Reading passage:
--- start ---

Now shortly after that, I began work for Arun Rajan, the then COO of Zappos. The work was in the area of pricing — which by the way — I viewed as an OD problem, where “organization” can be thought of as extending into the market, and comprising of complex dynamics that from a fractal point of view are similar to the nature of dynamics experienced at the level of the person, or between persons, or between teams. Such a perception allowed me to approach the behemoth pricing problem involving hundreds of thousands of products in another way, using complex adaptive systems (CAS) as a framing mechanism and I have summarized my point of view in Dynamic Pricing in Complex Adaptive Markets, which for the interested reader also has links to other journal and technical articles.

By the way, book 2 in the fractal books, Redesigning the Stock Market: A Fractal Approach (2011), connects patterns experienced at the individual level with global patterns, to thereby implicitly position OD as something different. But perhaps it is the case that the intention and framing I have afforded to OD has always been about CAS. Nonetheless, the point is that artificial boundaries that exist for OD seem to be unnecessarily constraining when it comes to solving more and more complex problems.

Now, it ended up that Arun, the late Tony Hsieh, and I began regularly reading and discussing books and articles on CAS. It was a book club of sorts to which others were also invited, but for a couple of years, we were perhaps the most consistent of the readers. I have described how I met Tony in Mathematical Encounters with an Exceptional CEO, and as I transitioned to becoming an employee of Zappos through the invitation of Hollie Delaney, the then CHRO of Zappos, he continued to be actively interested in many of the CAS/OD initiatives I subsequently got involved in. Note also, that once Tony retired from Zappos in 2020 I continued to work with him, and had a chance to frame a more massive OD problem of interest to him — that of the necessary conditions for achieving World Peace. I have written about the back story of the world peace paper, “Simulations of Necessary Conditions of World Peace Leveraging a Quaternary-Based, Quintuple-Layered Complex Adaptive Systems Model”, that I dedicated to Tony and presented just a couple of months ago at IAMOT 2021 held at Nile University in Egypt.

--- end ---

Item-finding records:
--- start ---

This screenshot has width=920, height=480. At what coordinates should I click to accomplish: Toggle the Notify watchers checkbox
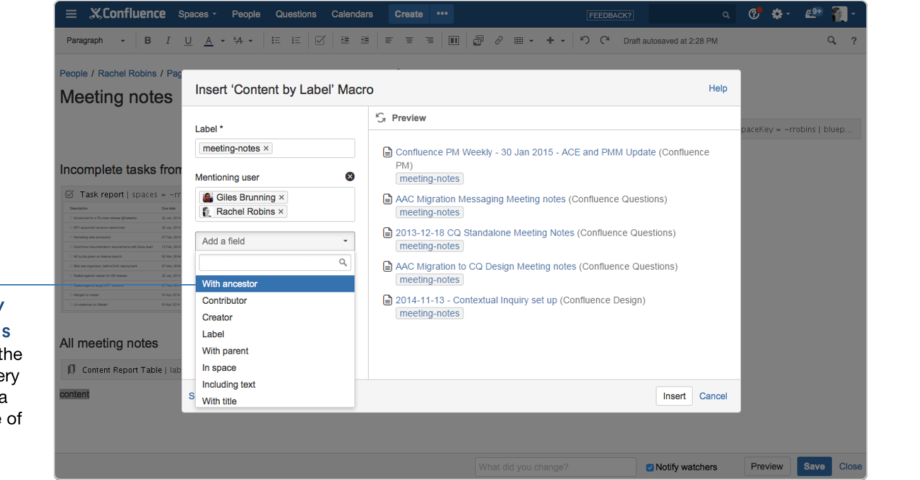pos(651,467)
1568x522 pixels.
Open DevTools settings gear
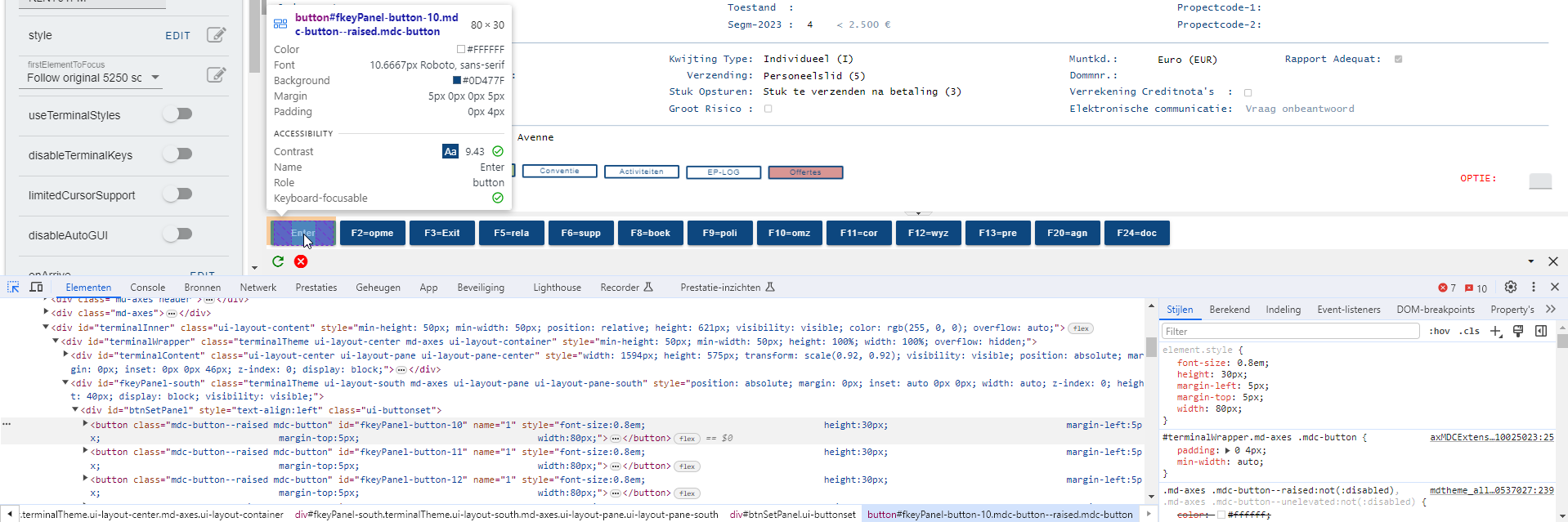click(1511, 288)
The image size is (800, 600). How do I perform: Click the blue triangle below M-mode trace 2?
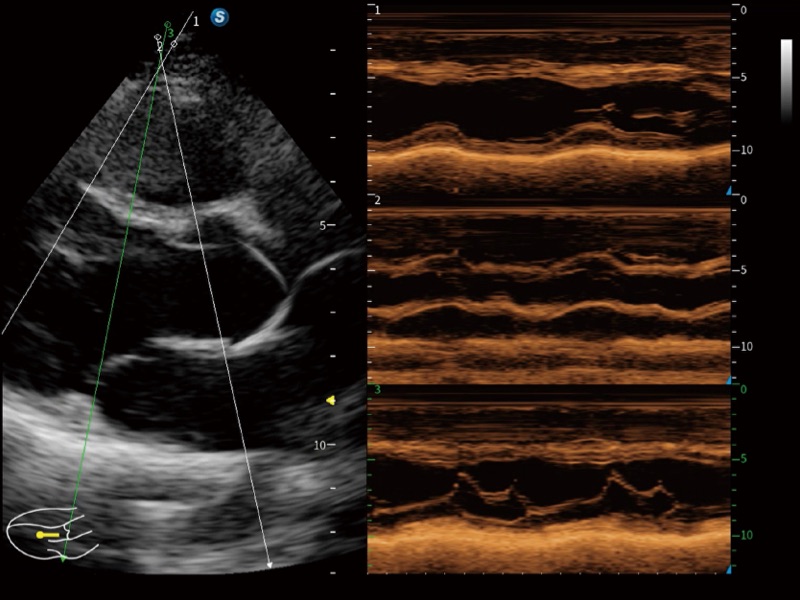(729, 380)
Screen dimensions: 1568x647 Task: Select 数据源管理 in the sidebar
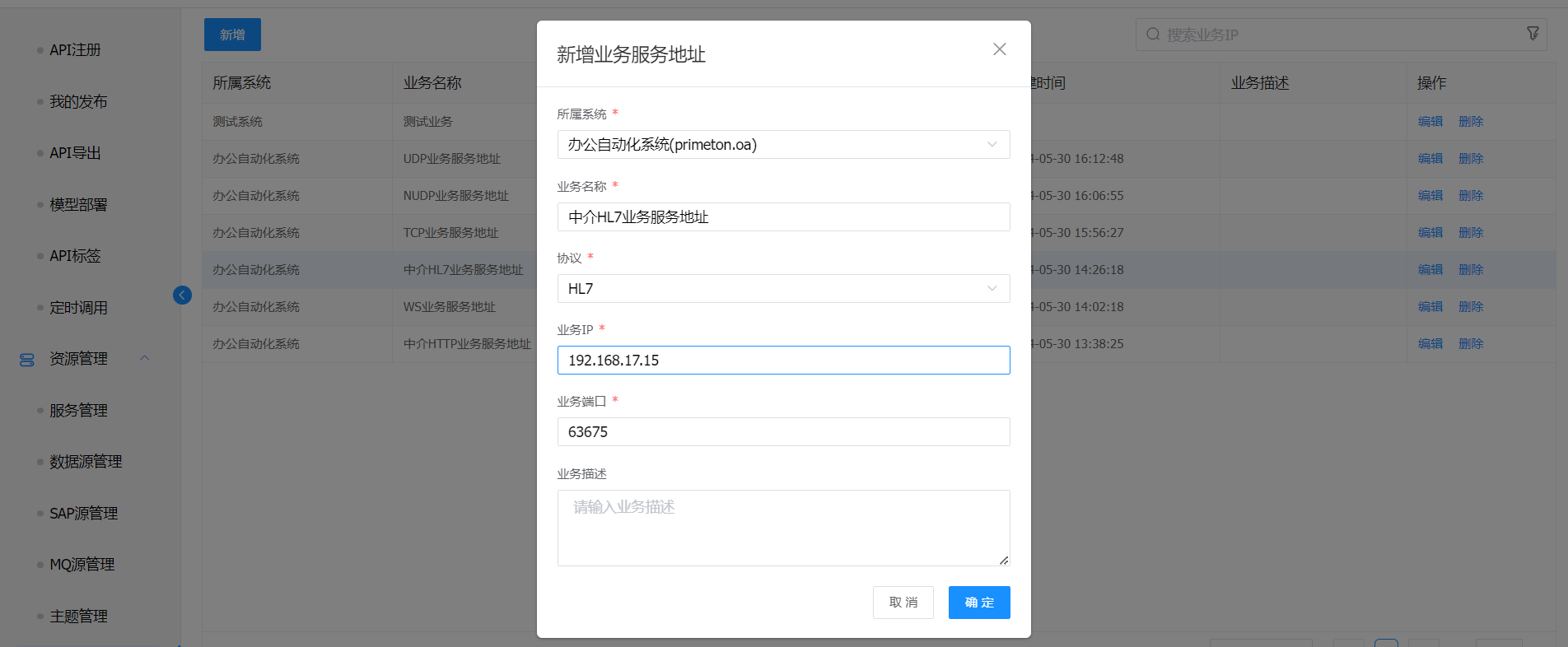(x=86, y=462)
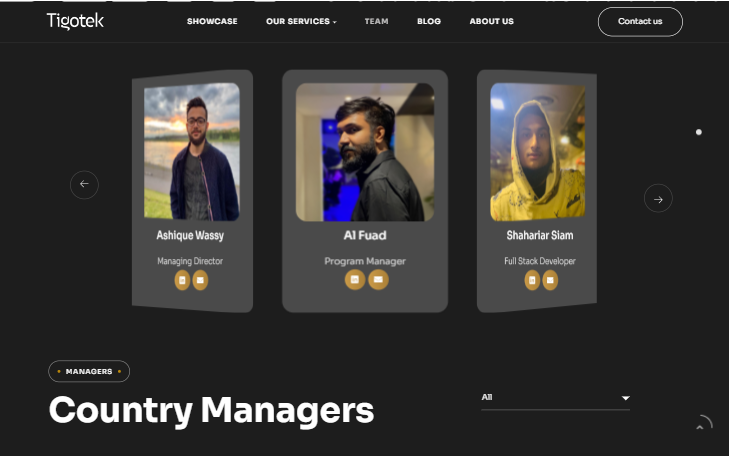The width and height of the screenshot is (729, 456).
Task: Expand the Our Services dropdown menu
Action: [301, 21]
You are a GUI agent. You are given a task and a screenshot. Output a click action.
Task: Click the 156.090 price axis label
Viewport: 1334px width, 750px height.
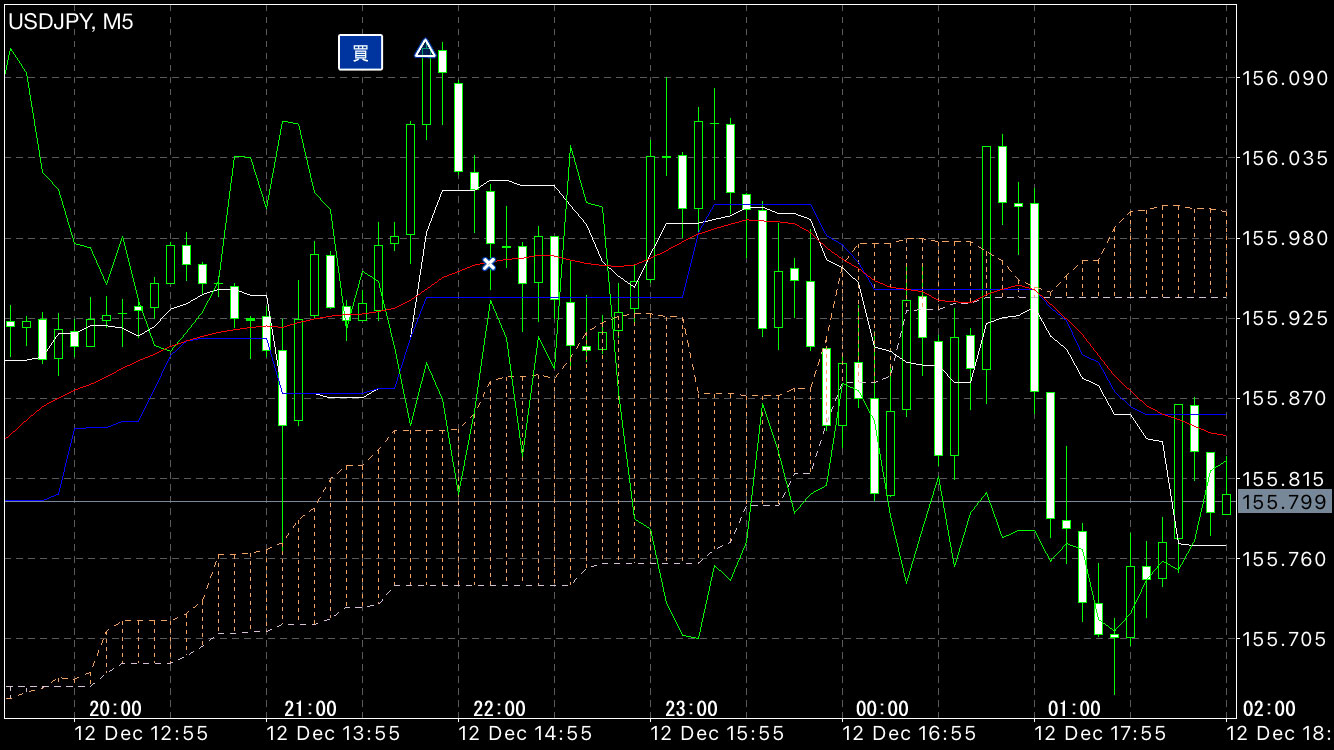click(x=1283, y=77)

--- end ---

Set tasks:
1. Please write out the passage on complex adaptive systems again, starting with "By the way, book" and going on through "more complex problems.", and switch "constraining" for "limiting".
2. Pick up the passage on complex adaptive systems from where it stops and continue it.
These entries come from a separate source.

Answers below:
1.
By the way, book 2 in the fractal books, Redesigning the Stock Market: A Fractal Approach (2011), connects patterns experienced at the individual level with global patterns, to thereby implicitly position OD as something different. But perhaps it is the case that the intention and framing I have afforded to OD has always been about CAS. Nonetheless, the point is that artificial boundaries that exist for OD seem to be unnecessarily limiting when it comes to solving more and more complex problems.

2.
Hollie is an exceptional leader who believes in creating the conditions to allow each person to excel as per their unique nature. She actively supported and advised several initiatives that were of interest to me including using the SaaS EQ tool to help Zappos further operate as a CAS, the ambitious mapping (aka the holy grail) to connect people practices with bottom-line business results — which by the way was summarized in a technical IEEE paper simply titled Constructing Leading-Indicator Sustainability Metrics for a Corporate Complex Adaptive System Using Graph Algorithms, and the incorporation of Light as an OD Approach.

The general CAS work I was involved with — which perhaps added a bit to the extensive work Zappos had already been engaged in to operate as a CAS — has been included in a ten-part series I authored for Forbes, Becoming a CAS Organization: Mastering Wealth. Note, I was interviewed by a number of external parties while I was at Zappos who were interested in learning more about CAS in general, and the live dialogs appear in Dialogs on Practical and Also Deeper Aspects of Complex Adaptive Systems.

The Light work followed a long journey where I articulated the mathematical power in light through a series of ten books that I framed as a Cosmology of Light. I had begun conducting live workshops on Light to Facilitate Organizational Change at Zappos. With global lockdown, I ended up conducting about 100 workshops during the course of a year. About half of them were internal to Zappos, with the rest being offered externally to various audiences and with various themes. Prompted by Tony I summarized the gist of the internal workshops into ‘6 Light Maxims for Organizational Change’ and also authored a two-part series on using light to facilitate change for Forbes, A Radical Driver of Change for Radical Times.

The two Forbes series ended up being an integral part of a Forbes Organizational Sciences Certification Program that I designed with Forbes. It was a multi-month program offered in 2020 and executives from close to 250 companies enrolled in parts of it. Executives from 75 companies completed the entire certification. The following is a short youtube extract from the third part of the certification program that focused on using light to facilitate organizational change:

The writing of the ten books on Cosmology of Light was an ambitious exercise in defining a fractal, holographic mathematics true for any level of organization — whether at the level of persons, companies, markets, and beyond. For me, this attempt was a milestone and signaled the time to reverse direction to now look into the field of “OD” from its boundaries, to see how to practically make effective change happen.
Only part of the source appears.